Item position entries
— BEGIN —

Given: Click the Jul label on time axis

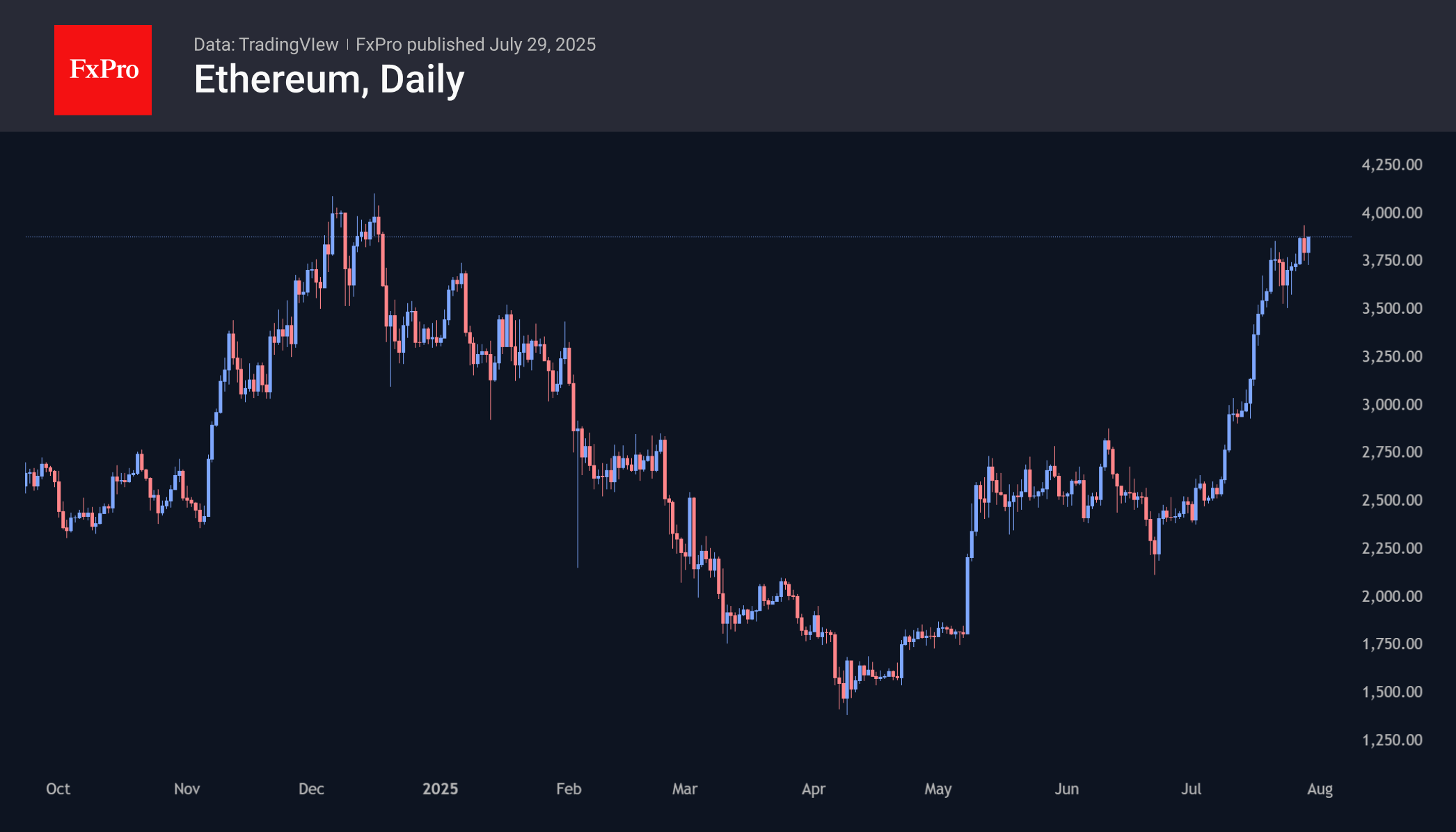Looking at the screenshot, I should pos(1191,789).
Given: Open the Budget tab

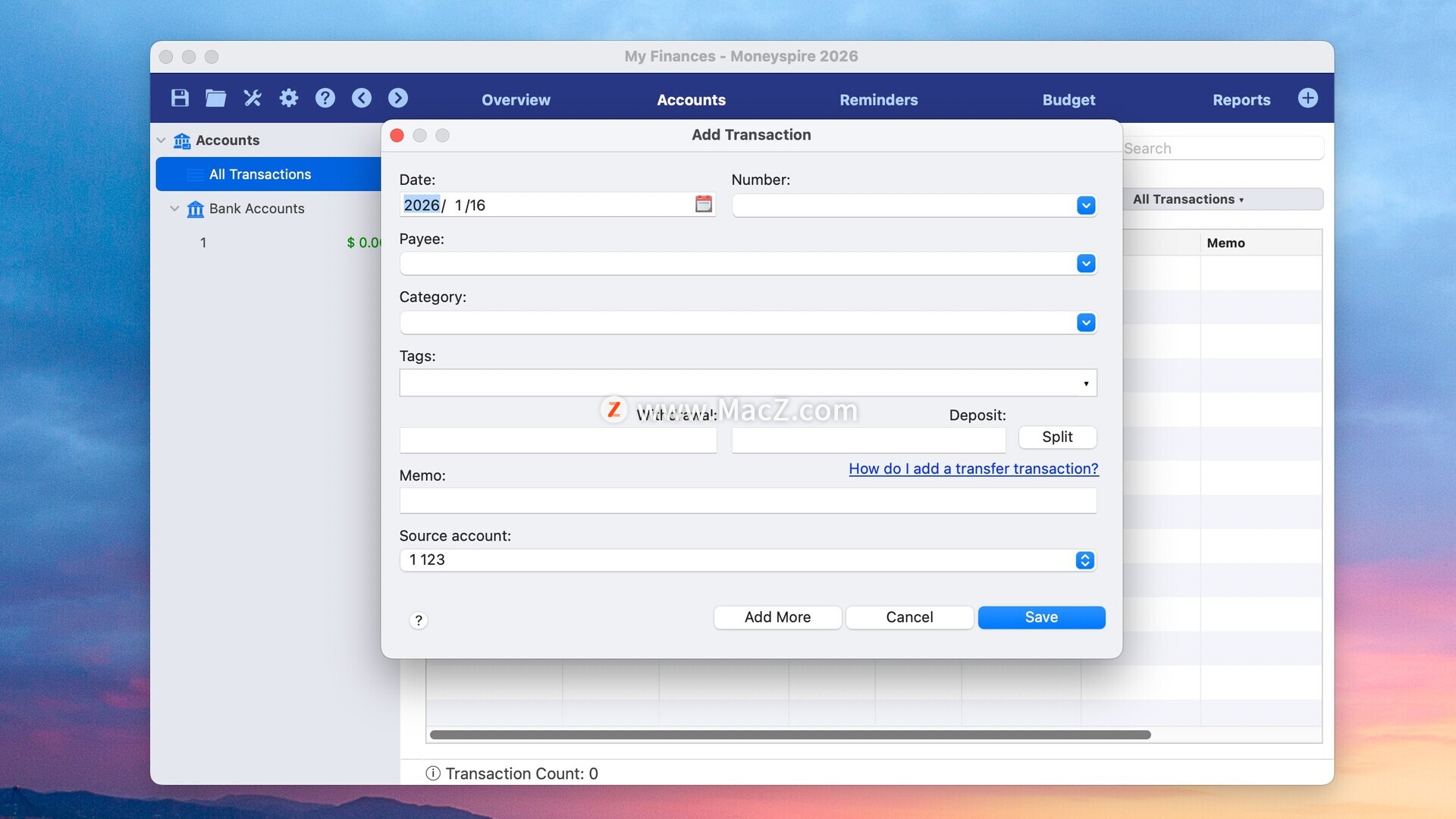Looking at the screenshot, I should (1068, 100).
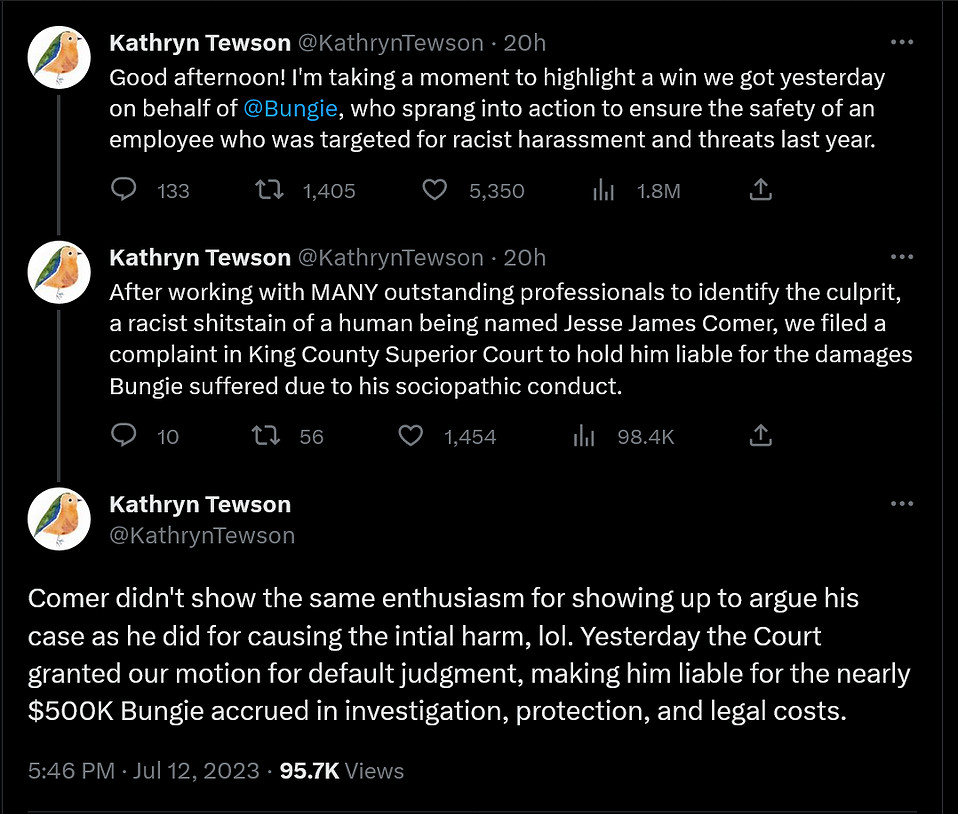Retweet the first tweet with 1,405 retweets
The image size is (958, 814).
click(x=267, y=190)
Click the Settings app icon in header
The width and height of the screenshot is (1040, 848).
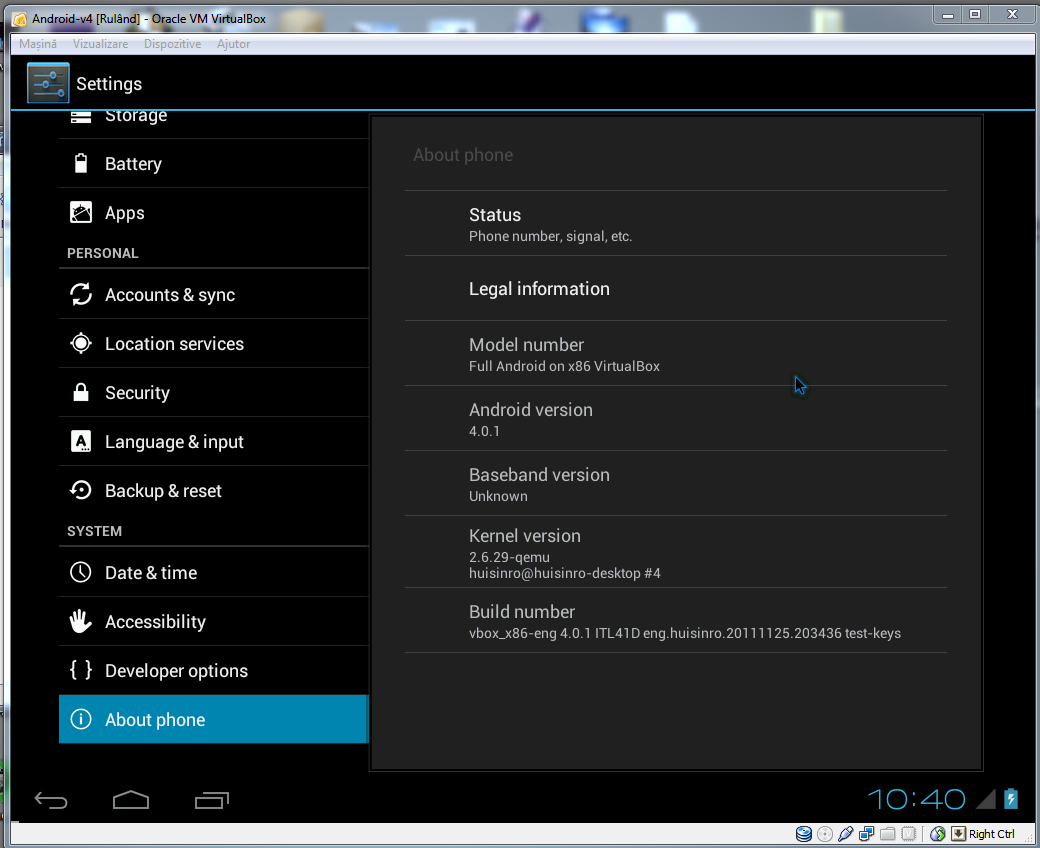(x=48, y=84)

— END —

→ Challenge: Tally the lines of the records that contain the string "Given", matching case exactly, and reply with only the number.

→ Task result: 2